*ZU BEARBEITENDE AUFGABEN*:
a: Beantworten Sie anhand des Textes zur Vorfälligkeitsentschädigung diese Fragen:
(i) Welchen Betrag kann das Vorfälligkeitsentgelt je nach Höhe schnell ausmachen?
(ii) Welche zwei Beispiele werden für triftige Gründe einer Darlehenserhöhung genannt?
(iii) Weshalb haben viele Hauskäufer Darlehen mit einer langfristigen Sollzinsbindung abgeschlossen?
b: Schreiben Sie aus dem Text zur Vorfälligkeitsentschädigung die Passage ab, die mit „Wenn Sie Ihre“ beginnt und bis einschließlich „Immobilienkredit vorzeitig ablösen?“ reicht.
c: Setzen Sie den Text zur Vorfälligkeitsentschädigung an der Stelle fort, an der er aufhört.

*SEITE*:
Vorfälligkeitsentschädigung: Was kostet ein vorzeitiger Ausstieg aus der Baufinanzierung?
Was verbirgt sich hinter einer Vorfälligkeitsentschädigung?
Wenn Sie Ihre Baufinanzierung vor Ablauf der vereinbarten Sollzinsbindung kündigen, geht Ihre Bank trotz ihrem Vertrauensvorschuss in Ihre Bonität leer aus. Eine Vorfälligkeitsentschädigung ist somit eine Art Schadensersatz für die Bank als Gegenzug für den Zinsschaden, der ihr durch Ihre vorzeitige Darlehensrückführung entsteht. Denn für jeden Monat, in dem Sie früher kündigen, entgehen der Bank Ihre Zinszahlungen.
Machen Sie sich vor der Kündigung allerdings schlau, wie viel Darlehen Sie noch tilgen müssen. Denn je nach Höhe kann das Vorfälligkeitsentgelt schnell mehrere zehntausend Euro ausmachen. Da eine Kündigung innerhalb der Zinsbindungsfrist von den Banken generell nicht vorgesehen ist, darf sie Ihnen den Zinsverlust als Vorfälligkeitszinsen berechnen.
Wann kann ich einen Immobilienkredit vorzeitig ablösen?
In der Regel kann eine Baufinanzierung erst zehn Jahre nach vollständiger Darlehenstilgung gekündigt werden. Diese zehn Jahre dienen Ihrer Bank als Sicherheit. Wollen Sie den Kredit vor dieser Zeit ablösen, muss es einen triftigen Kündigungsgrund geben. Zwei Gründe dürfen von der Bank nicht abgelehnt werden:
- Wenn Sie Ihr Haus verkaufen. Denn ohne Immobilie kann das Darlehen nicht mehr grundpfandrechtlich gesichert werden.
- Wenn Sie ein Darlehen bei einer anderen Bank aufnehmen mussten, weil Ihre Bank Ihnen den Wunsch auf eine Erhöhung der Kreditsumme trotz triftigem Grund verweigert hat. Triftige Gründe für eine Darlehenserhöhung sind zum Beispiel ein geplanter Anbau oder eine Modernisierung Ihrer Immobilie.
Wegen der niedrigen Bauzinsen in den vergangenen Jahren haben viele Hauskäufer Darlehen mit einer langfristigen Sollzinsbindung abgeschlossen. Clever, denn so konnten sie sich die günstigen Zinsen für eine lange Zeit sichern. Finden Sie nun eine Bank, die Ihnen einen noch günstigeren Zinssatz bietet, können Sie Ihren Immobilienkredit trotzdem nicht einfach kündigen.

[Einträge zu Zielpositionen]

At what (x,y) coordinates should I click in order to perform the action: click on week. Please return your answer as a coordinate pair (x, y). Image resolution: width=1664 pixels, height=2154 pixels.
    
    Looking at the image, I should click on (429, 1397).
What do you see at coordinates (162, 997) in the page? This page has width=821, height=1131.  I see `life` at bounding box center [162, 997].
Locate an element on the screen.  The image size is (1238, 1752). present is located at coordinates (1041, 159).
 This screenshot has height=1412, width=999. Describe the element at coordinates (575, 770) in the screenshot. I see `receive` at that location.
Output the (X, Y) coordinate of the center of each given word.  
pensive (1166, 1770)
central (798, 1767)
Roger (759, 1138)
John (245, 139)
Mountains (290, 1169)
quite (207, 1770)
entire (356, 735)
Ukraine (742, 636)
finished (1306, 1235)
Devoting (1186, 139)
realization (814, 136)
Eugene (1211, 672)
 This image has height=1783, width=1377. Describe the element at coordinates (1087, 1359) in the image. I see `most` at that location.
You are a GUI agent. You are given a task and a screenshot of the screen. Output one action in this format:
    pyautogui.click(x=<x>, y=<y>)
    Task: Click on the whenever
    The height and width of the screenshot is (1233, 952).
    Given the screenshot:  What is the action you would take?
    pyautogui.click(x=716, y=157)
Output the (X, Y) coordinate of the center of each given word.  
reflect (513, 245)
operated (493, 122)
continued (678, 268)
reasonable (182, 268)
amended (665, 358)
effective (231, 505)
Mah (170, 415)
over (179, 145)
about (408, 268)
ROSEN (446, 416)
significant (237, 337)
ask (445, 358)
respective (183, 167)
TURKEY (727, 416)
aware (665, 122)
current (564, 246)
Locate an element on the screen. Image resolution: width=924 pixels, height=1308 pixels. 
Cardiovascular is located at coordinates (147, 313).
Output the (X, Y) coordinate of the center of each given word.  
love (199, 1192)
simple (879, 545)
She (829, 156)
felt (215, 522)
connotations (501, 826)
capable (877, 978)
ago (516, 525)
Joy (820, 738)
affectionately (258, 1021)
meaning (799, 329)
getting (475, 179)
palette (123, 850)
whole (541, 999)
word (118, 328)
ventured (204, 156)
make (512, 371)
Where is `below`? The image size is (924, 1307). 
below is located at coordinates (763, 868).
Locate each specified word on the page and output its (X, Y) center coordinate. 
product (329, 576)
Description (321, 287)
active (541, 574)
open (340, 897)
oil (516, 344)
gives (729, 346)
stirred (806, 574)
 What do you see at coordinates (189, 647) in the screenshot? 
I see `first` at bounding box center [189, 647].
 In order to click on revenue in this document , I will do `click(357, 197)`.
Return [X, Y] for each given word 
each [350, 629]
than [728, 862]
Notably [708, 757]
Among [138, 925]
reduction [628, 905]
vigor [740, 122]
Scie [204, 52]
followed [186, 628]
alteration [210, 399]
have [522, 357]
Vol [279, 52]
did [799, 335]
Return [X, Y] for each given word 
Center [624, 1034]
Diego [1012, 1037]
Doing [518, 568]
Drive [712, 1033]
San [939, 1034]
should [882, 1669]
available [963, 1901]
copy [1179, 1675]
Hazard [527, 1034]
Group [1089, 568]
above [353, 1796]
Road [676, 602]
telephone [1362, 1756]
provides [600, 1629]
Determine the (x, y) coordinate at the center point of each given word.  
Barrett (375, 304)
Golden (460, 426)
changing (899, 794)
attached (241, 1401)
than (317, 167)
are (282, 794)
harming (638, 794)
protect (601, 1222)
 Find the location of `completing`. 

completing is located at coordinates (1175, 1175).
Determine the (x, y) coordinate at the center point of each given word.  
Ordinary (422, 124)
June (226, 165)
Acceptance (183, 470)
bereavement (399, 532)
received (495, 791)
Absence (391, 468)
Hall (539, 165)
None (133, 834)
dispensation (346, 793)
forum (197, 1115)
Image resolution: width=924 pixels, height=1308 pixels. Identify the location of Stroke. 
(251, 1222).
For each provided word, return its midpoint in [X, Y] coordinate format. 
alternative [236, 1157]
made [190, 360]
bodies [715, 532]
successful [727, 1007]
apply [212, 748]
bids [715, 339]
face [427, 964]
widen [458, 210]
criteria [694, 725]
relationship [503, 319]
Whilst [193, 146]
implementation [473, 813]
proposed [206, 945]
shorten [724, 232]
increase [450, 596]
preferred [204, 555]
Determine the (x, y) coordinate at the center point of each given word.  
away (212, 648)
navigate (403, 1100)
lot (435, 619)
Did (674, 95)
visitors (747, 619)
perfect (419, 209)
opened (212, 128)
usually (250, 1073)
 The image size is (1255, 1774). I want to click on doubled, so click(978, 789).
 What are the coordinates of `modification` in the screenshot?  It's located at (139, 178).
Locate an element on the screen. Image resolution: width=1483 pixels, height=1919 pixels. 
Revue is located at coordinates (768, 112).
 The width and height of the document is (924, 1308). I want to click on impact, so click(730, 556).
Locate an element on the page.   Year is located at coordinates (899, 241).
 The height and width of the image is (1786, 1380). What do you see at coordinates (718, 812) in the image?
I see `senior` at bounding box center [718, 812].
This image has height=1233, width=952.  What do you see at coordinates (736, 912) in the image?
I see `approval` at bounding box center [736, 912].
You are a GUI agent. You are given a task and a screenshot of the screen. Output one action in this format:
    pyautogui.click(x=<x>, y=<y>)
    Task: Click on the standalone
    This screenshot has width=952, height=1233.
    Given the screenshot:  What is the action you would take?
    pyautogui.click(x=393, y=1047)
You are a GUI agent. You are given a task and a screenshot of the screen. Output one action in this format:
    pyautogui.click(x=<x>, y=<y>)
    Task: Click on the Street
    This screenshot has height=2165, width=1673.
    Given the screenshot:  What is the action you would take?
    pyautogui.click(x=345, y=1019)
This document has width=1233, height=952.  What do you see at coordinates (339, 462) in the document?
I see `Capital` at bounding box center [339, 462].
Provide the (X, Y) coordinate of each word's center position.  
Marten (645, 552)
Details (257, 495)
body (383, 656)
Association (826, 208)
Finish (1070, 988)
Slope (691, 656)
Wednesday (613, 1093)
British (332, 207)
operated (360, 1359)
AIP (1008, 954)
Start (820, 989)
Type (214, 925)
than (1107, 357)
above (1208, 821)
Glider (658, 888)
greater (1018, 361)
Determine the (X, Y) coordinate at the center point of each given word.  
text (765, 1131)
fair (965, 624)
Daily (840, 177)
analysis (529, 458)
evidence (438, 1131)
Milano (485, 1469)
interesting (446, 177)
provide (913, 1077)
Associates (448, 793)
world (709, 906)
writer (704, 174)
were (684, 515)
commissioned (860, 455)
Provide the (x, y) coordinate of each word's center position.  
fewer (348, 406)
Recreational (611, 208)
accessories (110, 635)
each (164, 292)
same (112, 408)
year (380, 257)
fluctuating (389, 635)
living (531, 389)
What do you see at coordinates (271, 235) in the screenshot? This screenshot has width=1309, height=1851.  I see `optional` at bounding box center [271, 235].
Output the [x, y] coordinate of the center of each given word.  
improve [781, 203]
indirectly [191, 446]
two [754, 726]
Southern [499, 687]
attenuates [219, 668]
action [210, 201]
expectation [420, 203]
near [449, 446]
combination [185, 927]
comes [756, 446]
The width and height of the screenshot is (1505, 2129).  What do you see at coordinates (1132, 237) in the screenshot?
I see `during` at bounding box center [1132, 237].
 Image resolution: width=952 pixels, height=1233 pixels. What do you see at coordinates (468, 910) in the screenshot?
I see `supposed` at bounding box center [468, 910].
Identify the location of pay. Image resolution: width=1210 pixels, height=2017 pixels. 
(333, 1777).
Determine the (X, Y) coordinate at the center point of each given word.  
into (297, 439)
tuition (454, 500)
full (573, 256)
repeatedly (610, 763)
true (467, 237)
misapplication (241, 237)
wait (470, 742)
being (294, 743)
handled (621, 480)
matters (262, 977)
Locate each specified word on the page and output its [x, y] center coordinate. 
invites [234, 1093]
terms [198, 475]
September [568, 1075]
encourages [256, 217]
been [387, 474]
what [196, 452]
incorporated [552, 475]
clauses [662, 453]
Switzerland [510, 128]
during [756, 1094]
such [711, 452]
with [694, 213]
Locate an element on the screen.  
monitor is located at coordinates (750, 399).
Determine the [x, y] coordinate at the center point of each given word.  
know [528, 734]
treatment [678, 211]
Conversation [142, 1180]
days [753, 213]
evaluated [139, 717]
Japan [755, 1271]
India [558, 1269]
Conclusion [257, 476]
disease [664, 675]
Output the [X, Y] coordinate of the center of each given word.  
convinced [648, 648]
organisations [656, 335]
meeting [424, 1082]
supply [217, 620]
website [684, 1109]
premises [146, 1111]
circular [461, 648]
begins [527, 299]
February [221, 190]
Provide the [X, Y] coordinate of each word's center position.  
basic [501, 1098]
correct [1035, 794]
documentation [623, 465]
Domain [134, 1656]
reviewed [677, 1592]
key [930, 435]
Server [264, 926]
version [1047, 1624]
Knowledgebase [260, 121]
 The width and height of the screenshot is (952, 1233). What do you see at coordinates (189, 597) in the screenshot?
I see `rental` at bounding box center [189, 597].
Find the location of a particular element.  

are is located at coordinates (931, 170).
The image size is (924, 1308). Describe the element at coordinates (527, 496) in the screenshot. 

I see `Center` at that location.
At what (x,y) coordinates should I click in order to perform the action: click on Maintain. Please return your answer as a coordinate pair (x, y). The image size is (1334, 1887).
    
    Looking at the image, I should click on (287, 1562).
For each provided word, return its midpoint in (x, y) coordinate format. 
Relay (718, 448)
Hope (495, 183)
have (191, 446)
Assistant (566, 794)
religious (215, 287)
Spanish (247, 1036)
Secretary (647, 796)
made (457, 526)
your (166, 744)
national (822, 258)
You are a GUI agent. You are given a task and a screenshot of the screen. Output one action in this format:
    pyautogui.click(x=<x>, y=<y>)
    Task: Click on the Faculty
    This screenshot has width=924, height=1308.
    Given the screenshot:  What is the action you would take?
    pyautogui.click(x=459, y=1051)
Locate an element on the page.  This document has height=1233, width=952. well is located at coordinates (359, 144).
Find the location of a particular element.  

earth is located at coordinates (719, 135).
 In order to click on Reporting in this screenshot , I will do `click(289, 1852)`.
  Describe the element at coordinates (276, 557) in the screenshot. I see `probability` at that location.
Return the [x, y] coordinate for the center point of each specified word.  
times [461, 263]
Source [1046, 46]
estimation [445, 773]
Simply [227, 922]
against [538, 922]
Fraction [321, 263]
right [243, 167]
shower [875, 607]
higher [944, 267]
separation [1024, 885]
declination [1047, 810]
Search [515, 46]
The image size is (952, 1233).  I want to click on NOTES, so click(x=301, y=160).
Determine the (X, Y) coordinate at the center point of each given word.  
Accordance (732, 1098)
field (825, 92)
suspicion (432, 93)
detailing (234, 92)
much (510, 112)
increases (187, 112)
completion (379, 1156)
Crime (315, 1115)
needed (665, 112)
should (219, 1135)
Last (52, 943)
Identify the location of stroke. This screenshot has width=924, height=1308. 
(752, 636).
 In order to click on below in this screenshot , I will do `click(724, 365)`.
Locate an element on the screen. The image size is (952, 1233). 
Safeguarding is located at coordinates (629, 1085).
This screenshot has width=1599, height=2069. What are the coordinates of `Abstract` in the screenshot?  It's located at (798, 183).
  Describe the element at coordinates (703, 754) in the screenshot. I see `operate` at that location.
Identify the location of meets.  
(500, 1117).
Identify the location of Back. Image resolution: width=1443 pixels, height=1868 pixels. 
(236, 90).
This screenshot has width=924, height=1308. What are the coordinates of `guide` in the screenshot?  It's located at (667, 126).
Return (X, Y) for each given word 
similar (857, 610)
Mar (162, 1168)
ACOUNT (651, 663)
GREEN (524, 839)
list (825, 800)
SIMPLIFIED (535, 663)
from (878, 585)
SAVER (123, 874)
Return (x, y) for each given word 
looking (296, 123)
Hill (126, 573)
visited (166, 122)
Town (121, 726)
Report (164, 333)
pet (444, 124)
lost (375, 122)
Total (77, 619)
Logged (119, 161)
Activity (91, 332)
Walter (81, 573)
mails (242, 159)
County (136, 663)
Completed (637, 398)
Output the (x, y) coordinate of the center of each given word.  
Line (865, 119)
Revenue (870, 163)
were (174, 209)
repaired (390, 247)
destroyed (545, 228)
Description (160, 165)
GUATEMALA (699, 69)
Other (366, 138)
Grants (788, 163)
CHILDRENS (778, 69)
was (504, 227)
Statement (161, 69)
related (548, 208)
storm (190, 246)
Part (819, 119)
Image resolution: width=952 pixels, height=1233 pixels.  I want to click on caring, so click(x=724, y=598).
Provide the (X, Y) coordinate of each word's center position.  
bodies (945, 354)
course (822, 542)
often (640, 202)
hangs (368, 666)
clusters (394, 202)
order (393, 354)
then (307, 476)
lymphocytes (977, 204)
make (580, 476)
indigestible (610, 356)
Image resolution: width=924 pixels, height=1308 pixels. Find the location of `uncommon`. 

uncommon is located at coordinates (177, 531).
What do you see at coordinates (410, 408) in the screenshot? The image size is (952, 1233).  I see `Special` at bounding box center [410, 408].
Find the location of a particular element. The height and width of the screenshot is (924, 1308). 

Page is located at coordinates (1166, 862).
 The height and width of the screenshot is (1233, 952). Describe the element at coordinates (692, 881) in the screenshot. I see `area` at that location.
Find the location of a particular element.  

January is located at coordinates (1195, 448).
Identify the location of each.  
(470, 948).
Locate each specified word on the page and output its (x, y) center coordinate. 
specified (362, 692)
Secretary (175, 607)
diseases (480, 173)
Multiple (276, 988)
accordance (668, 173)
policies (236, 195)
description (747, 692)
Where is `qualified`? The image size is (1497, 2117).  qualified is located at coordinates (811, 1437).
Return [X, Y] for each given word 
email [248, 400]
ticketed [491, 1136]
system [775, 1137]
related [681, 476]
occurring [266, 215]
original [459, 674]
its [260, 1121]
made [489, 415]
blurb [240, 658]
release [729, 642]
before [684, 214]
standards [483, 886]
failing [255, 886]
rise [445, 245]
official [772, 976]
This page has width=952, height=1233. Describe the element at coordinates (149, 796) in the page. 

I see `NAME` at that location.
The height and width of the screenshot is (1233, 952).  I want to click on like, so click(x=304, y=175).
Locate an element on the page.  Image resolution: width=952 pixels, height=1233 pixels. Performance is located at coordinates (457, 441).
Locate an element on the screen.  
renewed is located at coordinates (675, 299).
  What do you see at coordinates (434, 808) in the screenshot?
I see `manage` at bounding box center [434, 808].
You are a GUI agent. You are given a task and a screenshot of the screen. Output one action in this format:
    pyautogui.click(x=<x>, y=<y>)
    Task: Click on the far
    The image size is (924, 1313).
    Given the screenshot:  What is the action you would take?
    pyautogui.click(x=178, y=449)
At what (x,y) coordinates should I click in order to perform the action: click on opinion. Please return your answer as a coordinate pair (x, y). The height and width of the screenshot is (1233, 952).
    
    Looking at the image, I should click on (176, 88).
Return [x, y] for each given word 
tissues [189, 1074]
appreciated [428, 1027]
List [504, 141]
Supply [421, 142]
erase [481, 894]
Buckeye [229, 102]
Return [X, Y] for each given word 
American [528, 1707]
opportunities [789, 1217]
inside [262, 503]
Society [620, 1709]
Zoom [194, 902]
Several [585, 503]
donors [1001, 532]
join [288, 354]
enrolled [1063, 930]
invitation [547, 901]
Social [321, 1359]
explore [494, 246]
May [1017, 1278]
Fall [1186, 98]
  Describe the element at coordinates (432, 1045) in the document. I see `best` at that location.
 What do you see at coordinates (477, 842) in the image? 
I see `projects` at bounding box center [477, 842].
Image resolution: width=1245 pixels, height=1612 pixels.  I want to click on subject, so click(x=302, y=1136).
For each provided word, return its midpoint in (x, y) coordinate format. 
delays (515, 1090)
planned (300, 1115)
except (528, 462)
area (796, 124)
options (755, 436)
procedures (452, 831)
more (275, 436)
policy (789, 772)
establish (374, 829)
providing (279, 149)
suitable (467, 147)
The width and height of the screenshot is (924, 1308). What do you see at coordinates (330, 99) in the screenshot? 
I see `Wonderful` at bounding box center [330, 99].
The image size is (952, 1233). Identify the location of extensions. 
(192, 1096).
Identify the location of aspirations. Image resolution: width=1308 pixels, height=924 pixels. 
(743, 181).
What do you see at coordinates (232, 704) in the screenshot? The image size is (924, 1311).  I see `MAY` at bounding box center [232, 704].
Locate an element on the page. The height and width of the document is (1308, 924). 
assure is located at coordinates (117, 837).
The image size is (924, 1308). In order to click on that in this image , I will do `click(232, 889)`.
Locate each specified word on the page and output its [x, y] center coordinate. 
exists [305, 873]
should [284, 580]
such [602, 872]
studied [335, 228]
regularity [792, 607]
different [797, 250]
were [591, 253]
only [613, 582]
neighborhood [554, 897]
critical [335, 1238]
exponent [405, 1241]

*LÖSUNGEN DER AUFGABEN*:
a:
(i) Mehrere zehntausend Euro.
(ii) Ein geplanter Anbau oder eine Modernisierung der Immobilie.
(iii) Wegen der niedrigen Bauzinsen in den vergangenen Jahren.

b:
Wenn Sie Ihre Baufinanzierung vor Ablauf der vereinbarten Sollzinsbindung kündigen, geht Ihre Bank trotz ihrem Vertrauensvorschuss in Ihre Bonität leer aus. Eine Vorfälligkeitsentschädigung ist somit eine Art Schadensersatz für die Bank als Gegenzug für den Zinsschaden, der ihr durch Ihre vorzeitige Darlehensrückführung entsteht. Denn für jeden Monat, in dem Sie früher kündigen, entgehen der Bank Ihre Zinszahlungen.
Machen Sie sich vor der Kündigung allerdings schlau, wie viel Darlehen Sie noch tilgen müssen. Denn je nach Höhe kann das Vorfälligkeitsentgelt schnell mehrere zehntausend Euro ausmachen. Da eine Kündigung innerhalb der Zinsbindungsfrist von den Banken generell nicht vorgesehen ist, darf sie Ihnen den Zinsverlust als Vorfälligkeitszinsen berechnen.
Wann kann ich einen Immobilienkredit vorzeitig ablösen?

c:
Ihre Bank hat durch den mit Ihnen abgeschlossenen Vertrag das Recht, Ihren Kündigungsantrag für diesen Fall abzulehnen. Auch im Falle einer unverhofften Erbschaft können Sie Ihr Darlehen nicht einfach vorzeitig tilgen. Hierfür müssen Sie mit Ihrer Bank verhandeln und auf ihre Kulanz hoffen. Wenn diese dann doch einer Kündigung innerhalb der Zinsbindungsfrist zustimmt, kommen Kosten auf Sie zu: Zum einen müssen Sie den noch offenen Restbetrag Ihres Darlehens zurückzahlen, zum anderen fällt zusätzlich eine Vorfälligkeitsentschädigung an, die den Zinsschaden für die Bank ausgleichen soll.
Wie berechnet sich das Vorfälligkeitsentgelt?
Wie hoch die Vorfälligkeitsentschädigung an die Bank ausfällt, ist an drei Faktoren gekoppelt: die Restlaufzeit des Darlehens, die Höhe der Restschuld sowie des vereinbarten Zinssatzes und die aktuellen Bauzinsen. Obendrauf kommt noch eine Bearbeitungsgebühr, deren Höhe das Kreditinstitut selbst festlegen kann. Manche Banken verlangen bis zu mehreren hundert Euro. Vom Zinsschaden werden noch einmal die Risikokosten (zwischen 0,01 und 0,06 Prozent der Restschuld) sowie eine Verwaltungskostenersparnis abgezogen.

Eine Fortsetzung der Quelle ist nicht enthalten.